A proposta aprovada pelos parlamentares e sancionada por Bolsonaro acrescenta artigos ao Código Penal para definir crimes contra o Estado Democrático de Direito. Alguns artigos foram vetados pelo presidente e os vetos podem, posteriormente, serem derrubados pelo Congresso.

O texto tipifica novos crimes:

Atentado à soberania: prisão de três a oito anos para o crime de negociar com governo ou grupo estrangeiro para provocar atos típicos de guerra contra o país ou invadi-lo. A pena pode ser até duplicada se, de fato, for declarada guerra. Se houver participação em operação bélica para submeter o território nacional ao domínio ou soberania de outro país, a reclusão é de quatro a 12 anos;

Atentado à integridade nacional: prisão de dois a seis anos para quem praticar violência ou grave ameaça para desmembrar parte do território nacional para constituir país independente. O criminoso também deve responder pela pena correspondente à violência do ato;

Espionagem: prisão de três a 12 anos para quem entregar documentos ou informações secretas, que podem colocar em perigo a democracia ou a soberania nacional, para governo ou organização criminosa estrangeiros. Quem auxiliar espião responde pela mesma pena, que pode ser aumentada se o documento for revelado com violação do dever de sigilo. Além disso, aquele que facilitar a espionagem ao, por exemplo, fornecer senhas a sistemas de informações pode responder por detenção de um a quatro anos. O texto esclarece que não é crime a entrega de documentos para expor a prática de crime ou a violação de direitos humanos;

Abolição violenta do Estado Democrático de Direito: prisão de quatro a oito anos para quem tentar, com emprego de violência ou grave ameaça, abolir o Estado Democrático de Direito, impedindo ou restringindo o exercício dos poderes constitucionais. O criminoso também deve responder pela pena correspondente à violência do ato;

Golpe de Estado: prisão de quatro a 12 anos a quem tentar depor, por violência ou grave ameaça, o governo legitimamente constituído. O criminoso também deve responder pela pena correspondente à violência do ato;

Interrupção do processo eleitoral: prisão de três a seis anos e multa para quem "impedir ou perturbar eleição ou a aferição de seu resultado" por meio de violação do sistema de votação;

Violência política: pena de três a seis anos e multa para quem restringir, impedir ou dificultar por meio de violência física, psicológica ou sexual o exercício de direitos políticos a qualquer pessoa em razão do seu sexo, raça, cor, etnia, religião ou procedência nacional;

Sabotagem: pena de dois a oito anos para quem destruir ou inutilizar meios de comunicação, estabelecimentos, instalações ou serviços destinados à defesa nacional, com o objetivo de abolir o Estado Democrático de Direito;

Outros pontos

O texto aprovado por senadores e deputados também estabelece detenção de três a seis meses, ou multa, para quem incitar publicamente a animosidade entre as Forças Armadas, ou delas contra os Poderes constitucionais, as instituições civis ou a sociedade.

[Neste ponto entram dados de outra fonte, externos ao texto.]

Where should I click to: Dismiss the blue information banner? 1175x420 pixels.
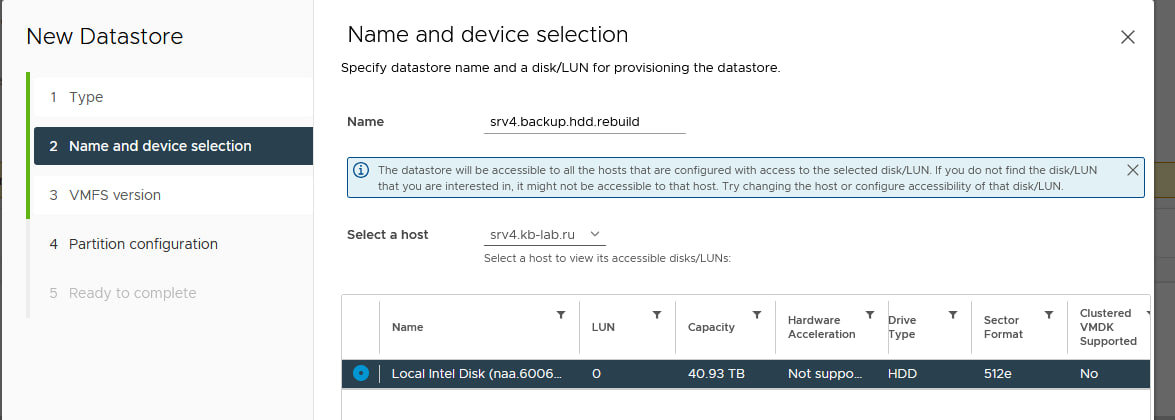(x=1132, y=170)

A proposta deixa explícito que não será considerado crime contra o Estado Democrático de Direito:

  • Apelo à manifestação crítica aos poderes constitucionais;
  • Atividade jornalística;
  • Reivindicação de direitos e garantias constitucionais por meio de passeatas, reuniões, greves, aglomerações ou qualquer outra forma de manifestação política com propósitos sociais.